Tańczyła cała sala
Odtańczeniem poloneza rozpoczęto karnawałowy bal maskowy osób doświadczonych kryzysem psychicznym. Do Wiejskiego Domu Kultury w Czyżowicach przybyło ponad 200 gości z różnych ośrodków z całego Śląska. Przez kilka godzin wszyscy dobrze się bawili.
Bal organizujemy po raz czwarty – mówi Renata Hernik, kierownik Powiatowego Ośrodka Wsparcia dla Osób z Zaburzeniami Psychicznymi. – Impreza się przyjęła, już na początku roku pytano nas kiedy będzie bal. Jest to w okolicy jedyna taka impreza, na którą zapraszamy wiele instytucji – są podopieczni warsztatów terapii zajęciowej z Gorzyc i Wodzisławia, klub pacjenta ze szpitala dla psychicznie i nerwowo chorych w Rybniku, środowiskowe domy samopomocy z Tychów, Rudy Śląskiej, Bielska-Białej i Rybnika-Niedobczyc oraz członkowie wodzisławskiego oddziału Polskiego Związku Niewidomych. Celem tego balu jest przede wszystkim integracja, chcemy też pokazać sobie i środowisku, że ludzie niepełnosprawni i z zaburzeniami psychicznymi nie są marginesem społeczeństwa, że są to osoby zdolne i twórcze, mają takie same prawa jak inni i chcą z nich korzystać.

Zadania:
A – Odpowiedz krótko na pytania do tekstu o balu karnawałowym:
(i) Jakim tańcem rozpoczęto bal?
(ii) Ilu gości przybyło do Wiejskiego Domu Kultury w Czyżowicach?
(iii) Który raz organizowany jest ten bal?
B – Poprowadź dalej tekst o balu karnawałowym od miejsca, w którym się kończy.
Zapisy stanowią odrębny materiał, niezwiązany z tekstem o balu karnawałowym.

Przekazane dane:
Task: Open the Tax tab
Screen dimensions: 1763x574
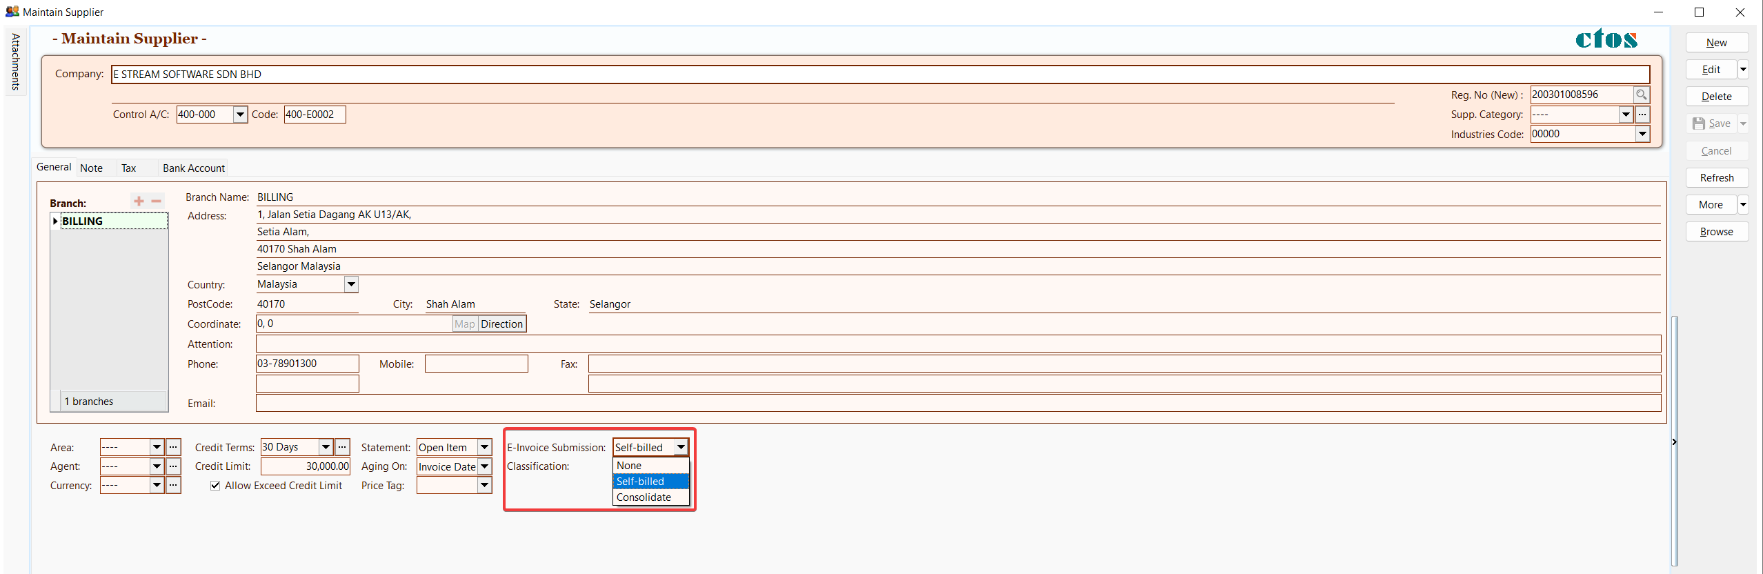Action: point(128,168)
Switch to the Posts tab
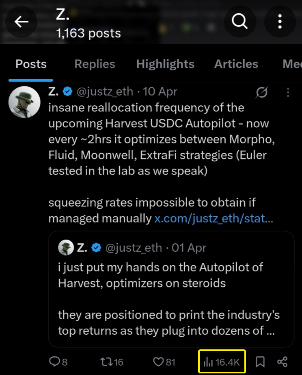 (31, 64)
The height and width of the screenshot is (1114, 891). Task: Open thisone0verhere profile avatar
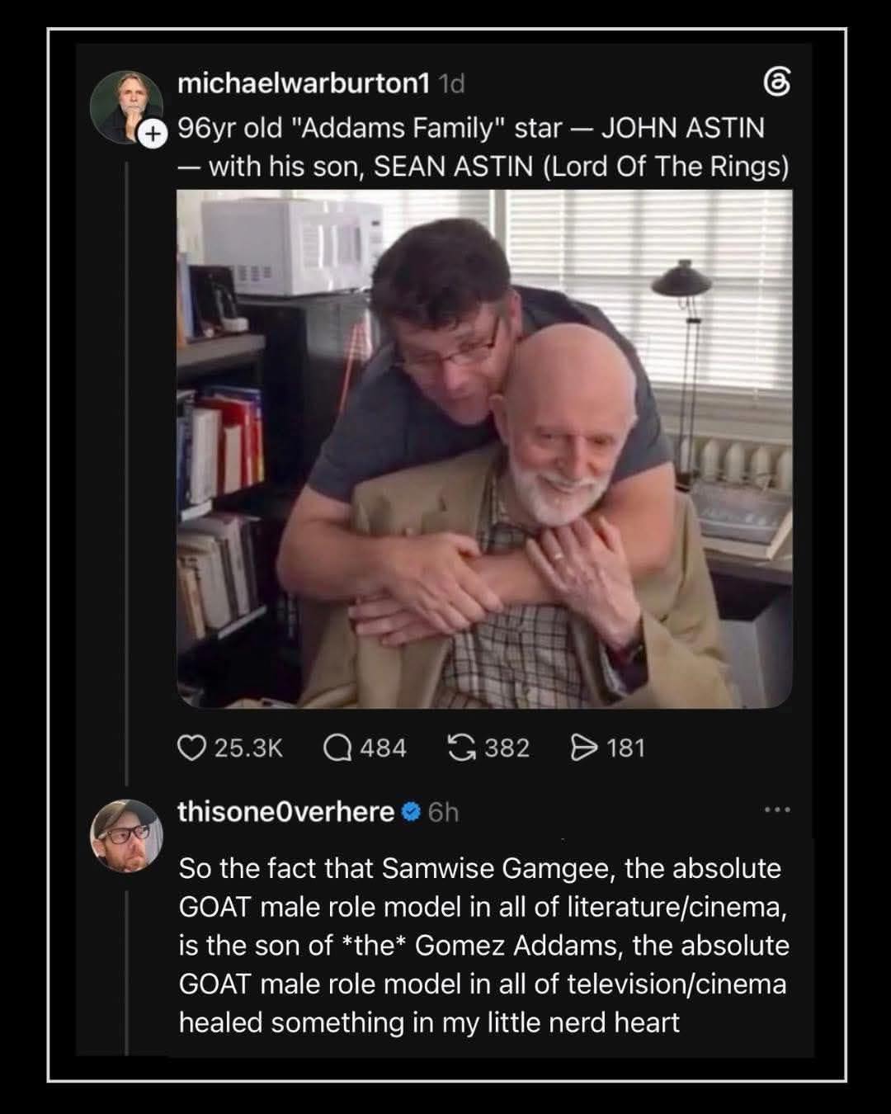point(126,835)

Rozwiązania zadań:
A –
(i) Polonezem.
(ii) Ponad 200.
(iii) Po raz czwarty.

B –
Dla uczestników balu przygotowano wiele atrakcji – loterię, prezentację prac artystycznych, konkursy tańca i zabawy. Nie obyło się bez wyborów króla i królowej balu. Uczestnicy otrzymali pomysłowe kotyliony, które zostały wykonane podczas zajęć terapeutycznych. Stroje również w większości przygotowywano podczas tego rodzaju zajęć.
Zainteresowanie jest bardzo duże, nie jesteśmy w stanie pomieścić wszystkich chętnych – opowiada Renata Hernik. – Z Warsztatu Terapii Zajęciowej w Gorzycach chętnie przyjechaliby wszyscy podopieczni, ale musimy ograniczać liczbę uczestników. Bal udało się zorganizować dzięki pomocy wielu sponsorów, a Wiejski Dom Kultury w Czyżowicach udostępnia nam wszystko nieodpłatnie. Gdybyśmy musieli wynająć kuchnię i salę, impreza nie mogłaby być bezpłatna dla uczestników.